El inmenso dolor y daño que sufrieron millones de judíos por parte del régimen de la Alemania Nazi ha sido uno de los elementos justificantes del Estado de Israel. Después de aquella barbaridad, buena parte de la comunidad internacional, al menos los países que mandan, decidió que era legítimo que el pueblo judío tuviera un estado en la tierra que, hipotéticamente, ocupó un par de milenios atrás. Absurdo. Pero se hizo.

Sin embargo, hay mucho que debatir acerca del Holocausto Judío. No cabe duda de que el asesinato masivo e indiscriminado de muchos miembros de esta religión fue un hecho cierto. No fue, sin embargo, menos cierto que determinados grupos sionistas negociaron con Hitler y, hasta cierto punto, hasta aprobaron esta represión sufrida por los judíos, como punto necesario para que emigraran y construyeran el gran Israel.

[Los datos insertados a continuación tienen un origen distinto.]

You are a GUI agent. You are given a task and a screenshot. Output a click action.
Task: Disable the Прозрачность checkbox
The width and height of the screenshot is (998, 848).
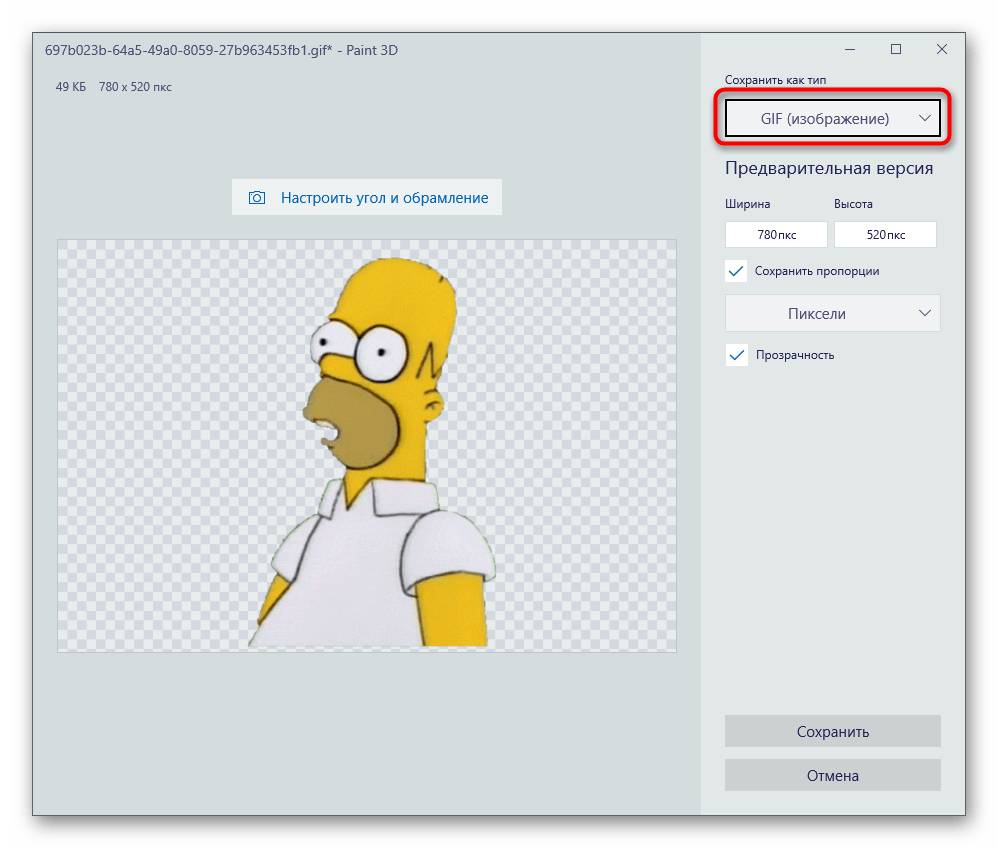coord(737,355)
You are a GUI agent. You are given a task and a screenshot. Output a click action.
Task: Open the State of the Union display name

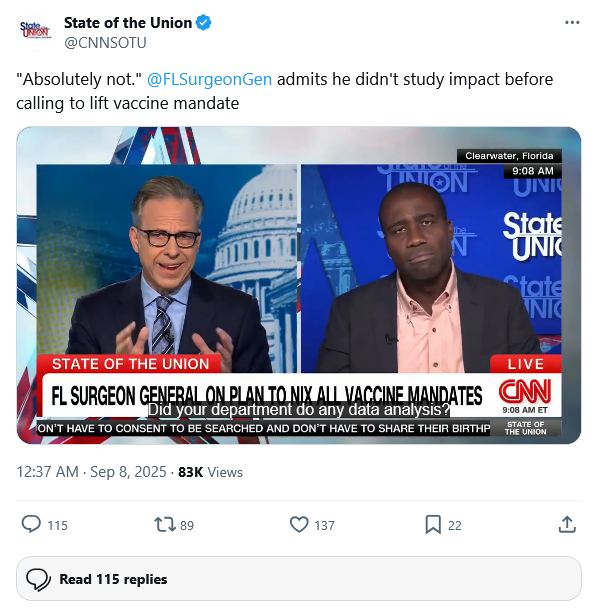tap(128, 23)
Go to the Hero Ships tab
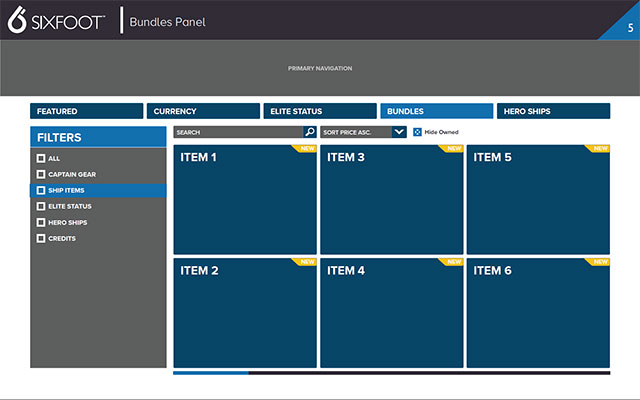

También habría mucho que decir del Holocausto Armenio, sufrido por parte de los turcos. Del de los homosexuales que también cayeron víctimas del terror nazi (y nadie propuso que se creara un estado para ellos) o de los gitanos, sufridores también de la persecución nazi (y también sin estado).

O podríamos hablar del Holocausto Palestino, cuyos causantes son los israelíes precisamente. Las vueltas que da la vida. De víctima a verdugo.

El caso es que en Teherán se está reuniendo una conferencia que pretende analizar el mito del Holocausto Judío. Las conclusiones que elaboren, pues uno podrá creerselas o no. En general, en los últimos años vivimos en una suerte de relativismo histórico tal que uno puede encontrar dos teorías exáctamente opuestas. Y ninguna de las dos puede ser erróneas. Lo que sí hace falta es una condena del empleo interesado y sucio de determinadas cuestiones históricas. Que los judíos sufrieran una terrible persecución no legitima a unos cuantos judíos a que persigan y aniquilen al pueblo palestino.